--- Directions ---
An exact copy of every entry is needed, without any of the pictures.

*-*-*

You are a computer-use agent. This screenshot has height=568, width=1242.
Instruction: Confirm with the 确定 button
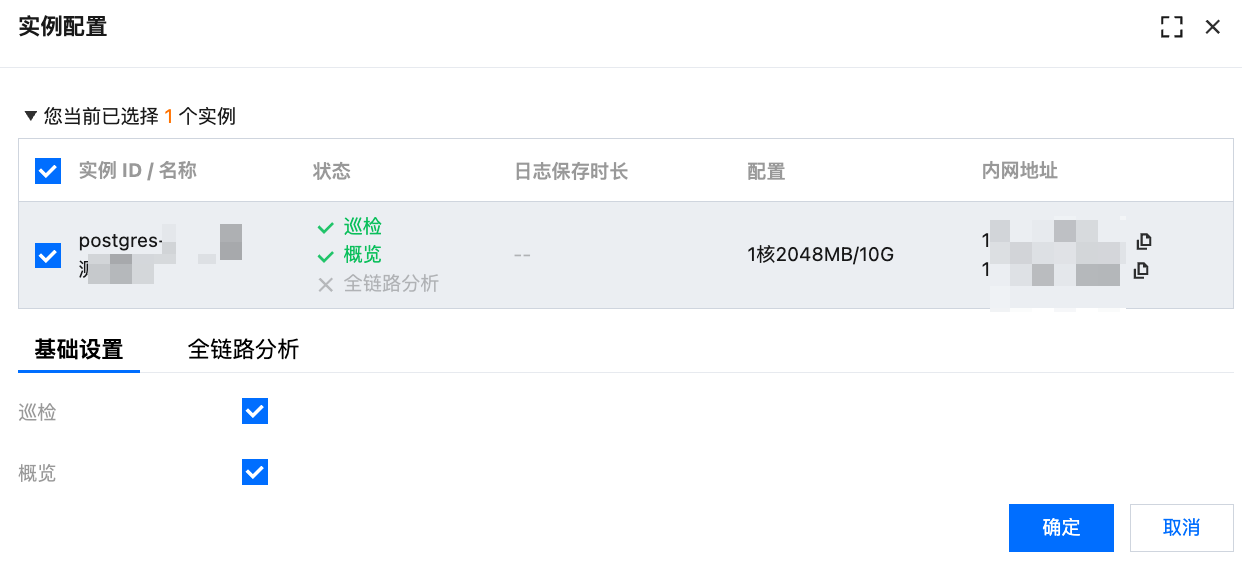(x=1061, y=527)
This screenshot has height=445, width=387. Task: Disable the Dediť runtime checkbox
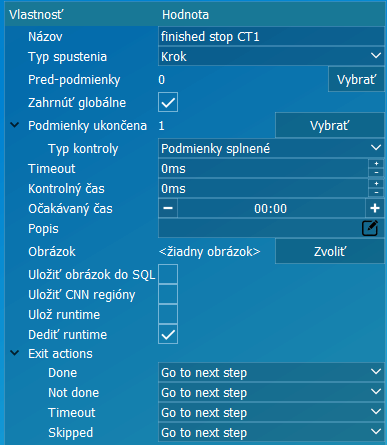pyautogui.click(x=168, y=334)
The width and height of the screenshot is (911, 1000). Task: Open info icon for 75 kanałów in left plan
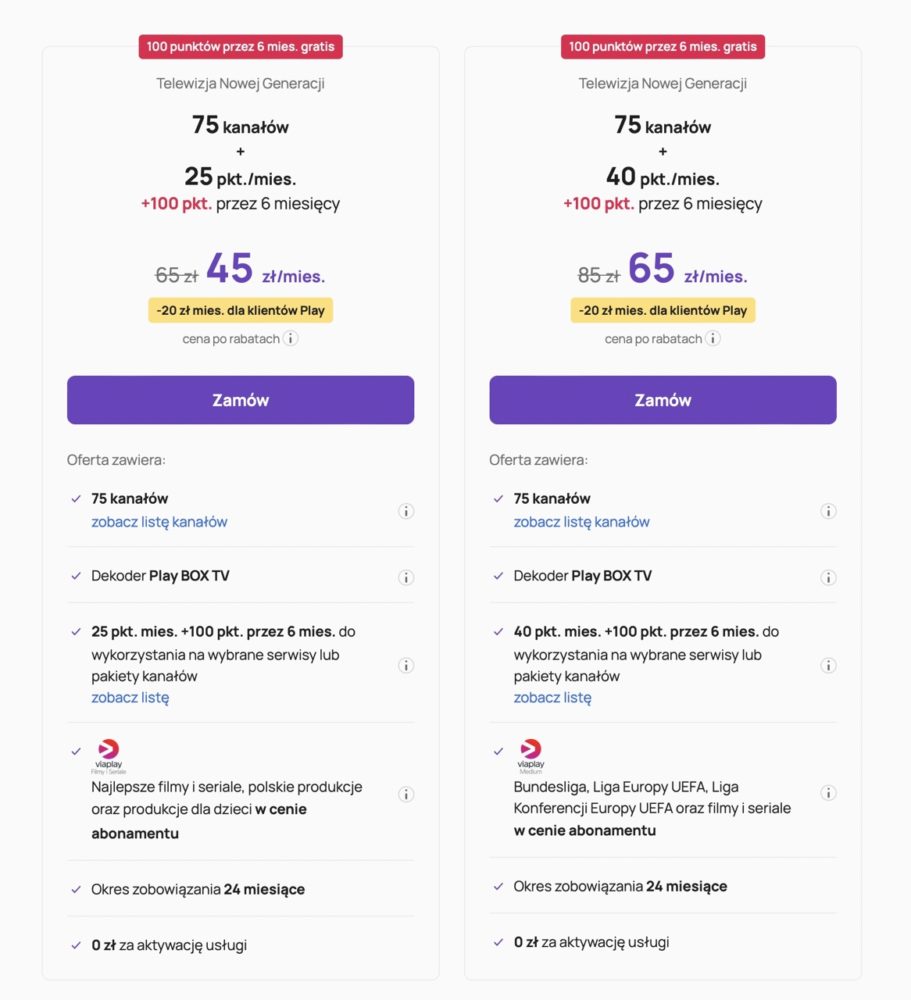point(406,511)
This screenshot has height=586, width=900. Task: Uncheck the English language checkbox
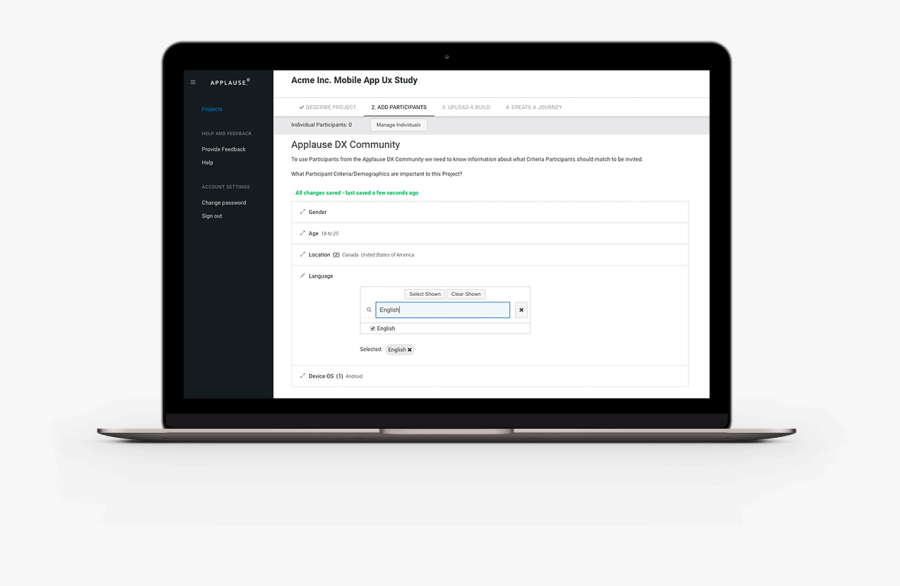[373, 328]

*-*-*

--- Result of this exercise ---
You are a computer-use agent. This screenshot has height=568, width=1242.
Instruction: Confirm with the 确定 button
(x=1061, y=527)
This screenshot has height=445, width=387. Task: Disable the Dediť runtime checkbox
pyautogui.click(x=168, y=334)
The width and height of the screenshot is (911, 1000). Task: Open info icon for 75 kanałów in left plan
point(406,511)
This screenshot has height=586, width=900. Task: Uncheck the English language checkbox
[373, 328]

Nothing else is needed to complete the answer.